■ Problem details
Using the data that follows, return exactly the lines from the one that contains "CONTACTO (69, 2489)" through the one that contains "Active Studies (250, 2474)", ends included.

■ Stored data entries
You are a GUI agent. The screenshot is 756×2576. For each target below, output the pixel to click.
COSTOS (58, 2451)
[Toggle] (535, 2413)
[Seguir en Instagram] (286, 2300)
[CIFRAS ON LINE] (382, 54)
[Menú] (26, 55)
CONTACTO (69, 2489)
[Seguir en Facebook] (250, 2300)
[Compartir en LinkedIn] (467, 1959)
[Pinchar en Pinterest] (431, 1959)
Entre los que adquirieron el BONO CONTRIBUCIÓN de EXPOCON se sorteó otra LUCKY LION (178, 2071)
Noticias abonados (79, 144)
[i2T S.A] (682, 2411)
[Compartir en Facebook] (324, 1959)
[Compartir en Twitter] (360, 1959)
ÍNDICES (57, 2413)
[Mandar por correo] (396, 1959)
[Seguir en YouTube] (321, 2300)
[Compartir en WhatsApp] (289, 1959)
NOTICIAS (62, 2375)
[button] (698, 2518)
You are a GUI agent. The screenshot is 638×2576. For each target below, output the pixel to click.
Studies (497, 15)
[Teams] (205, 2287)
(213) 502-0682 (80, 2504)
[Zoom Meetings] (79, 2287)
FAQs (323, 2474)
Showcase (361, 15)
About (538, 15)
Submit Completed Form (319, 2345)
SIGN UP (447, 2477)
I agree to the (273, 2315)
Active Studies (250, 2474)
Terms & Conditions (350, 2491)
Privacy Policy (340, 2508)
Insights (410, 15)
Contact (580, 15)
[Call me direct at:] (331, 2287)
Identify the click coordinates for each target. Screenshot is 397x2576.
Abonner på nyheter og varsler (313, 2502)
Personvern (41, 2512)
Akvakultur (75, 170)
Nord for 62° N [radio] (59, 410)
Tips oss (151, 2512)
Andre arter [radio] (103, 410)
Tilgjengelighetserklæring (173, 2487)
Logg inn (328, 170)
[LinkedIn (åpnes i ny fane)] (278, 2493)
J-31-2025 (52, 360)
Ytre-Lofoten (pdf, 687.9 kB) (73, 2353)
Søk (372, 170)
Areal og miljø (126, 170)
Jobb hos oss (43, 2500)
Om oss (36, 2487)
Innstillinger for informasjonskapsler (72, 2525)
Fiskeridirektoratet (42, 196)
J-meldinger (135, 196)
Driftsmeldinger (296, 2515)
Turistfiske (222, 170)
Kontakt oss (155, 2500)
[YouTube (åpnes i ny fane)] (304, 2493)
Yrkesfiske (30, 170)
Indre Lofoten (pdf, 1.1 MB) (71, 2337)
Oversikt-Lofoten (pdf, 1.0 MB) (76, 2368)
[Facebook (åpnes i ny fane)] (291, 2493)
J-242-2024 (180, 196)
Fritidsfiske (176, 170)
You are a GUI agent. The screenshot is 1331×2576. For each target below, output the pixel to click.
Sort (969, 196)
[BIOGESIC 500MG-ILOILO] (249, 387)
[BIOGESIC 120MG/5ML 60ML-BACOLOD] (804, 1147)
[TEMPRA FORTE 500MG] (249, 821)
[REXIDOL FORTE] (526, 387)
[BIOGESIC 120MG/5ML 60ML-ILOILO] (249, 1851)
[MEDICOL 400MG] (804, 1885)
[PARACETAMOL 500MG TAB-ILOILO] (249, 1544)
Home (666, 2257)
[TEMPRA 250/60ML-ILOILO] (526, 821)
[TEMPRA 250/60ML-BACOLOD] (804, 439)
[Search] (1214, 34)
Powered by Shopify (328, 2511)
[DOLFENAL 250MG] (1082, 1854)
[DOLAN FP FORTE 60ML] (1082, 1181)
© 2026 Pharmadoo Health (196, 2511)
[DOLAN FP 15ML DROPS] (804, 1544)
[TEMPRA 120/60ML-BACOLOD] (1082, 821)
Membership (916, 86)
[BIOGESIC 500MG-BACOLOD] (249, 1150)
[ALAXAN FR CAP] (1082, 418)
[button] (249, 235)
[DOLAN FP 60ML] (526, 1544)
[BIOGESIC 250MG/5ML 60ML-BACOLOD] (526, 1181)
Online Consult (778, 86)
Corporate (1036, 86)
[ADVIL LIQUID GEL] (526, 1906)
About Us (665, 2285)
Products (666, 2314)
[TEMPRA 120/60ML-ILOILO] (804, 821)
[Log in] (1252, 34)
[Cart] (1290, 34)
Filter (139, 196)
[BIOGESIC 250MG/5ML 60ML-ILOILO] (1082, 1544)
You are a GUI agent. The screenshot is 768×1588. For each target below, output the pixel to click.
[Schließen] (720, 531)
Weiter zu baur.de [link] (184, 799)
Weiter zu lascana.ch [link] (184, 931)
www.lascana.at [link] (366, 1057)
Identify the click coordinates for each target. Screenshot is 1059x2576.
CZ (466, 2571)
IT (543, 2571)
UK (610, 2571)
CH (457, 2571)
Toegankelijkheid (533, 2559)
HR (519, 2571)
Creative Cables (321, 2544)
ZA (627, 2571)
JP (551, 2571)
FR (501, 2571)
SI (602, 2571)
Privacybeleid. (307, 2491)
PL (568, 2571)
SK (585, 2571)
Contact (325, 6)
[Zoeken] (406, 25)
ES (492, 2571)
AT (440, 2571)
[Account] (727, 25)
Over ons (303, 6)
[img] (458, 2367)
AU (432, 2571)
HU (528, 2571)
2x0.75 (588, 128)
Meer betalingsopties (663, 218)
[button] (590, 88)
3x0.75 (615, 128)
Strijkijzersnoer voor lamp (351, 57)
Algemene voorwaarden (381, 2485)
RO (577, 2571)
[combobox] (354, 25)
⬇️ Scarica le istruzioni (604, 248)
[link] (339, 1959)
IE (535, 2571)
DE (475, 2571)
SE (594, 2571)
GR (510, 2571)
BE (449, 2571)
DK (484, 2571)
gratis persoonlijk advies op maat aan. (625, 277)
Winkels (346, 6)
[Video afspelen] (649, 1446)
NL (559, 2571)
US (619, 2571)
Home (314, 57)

■ Solution to this problem
CONTACTO (69, 2489)
[Seguir en Facebook] (250, 2300)
[Compartir en LinkedIn] (467, 1959)
[Pinchar en Pinterest] (431, 1959)
Entre los que adquirieron el BONO CONTRIBUCIÓN de EXPOCON se sorteó otra LUCKY LION (178, 2071)
Noticias abonados (79, 144)
[i2T S.A] (682, 2411)
[Compartir en Facebook] (324, 1959)
[Compartir en Twitter] (360, 1959)
ÍNDICES (57, 2413)
[Mandar por correo] (396, 1959)
[Seguir en YouTube] (321, 2300)
[Compartir en WhatsApp] (289, 1959)
NOTICIAS (62, 2375)
[button] (698, 2518)
You are a GUI agent. The screenshot is 638×2576. For each target below, output the pixel to click.
Studies (497, 15)
[Teams] (205, 2287)
(213) 502-0682 (80, 2504)
[Zoom Meetings] (79, 2287)
FAQs (323, 2474)
Showcase (361, 15)
About (538, 15)
Submit Completed Form (319, 2345)
SIGN UP (447, 2477)
I agree to the (273, 2315)
Active Studies (250, 2474)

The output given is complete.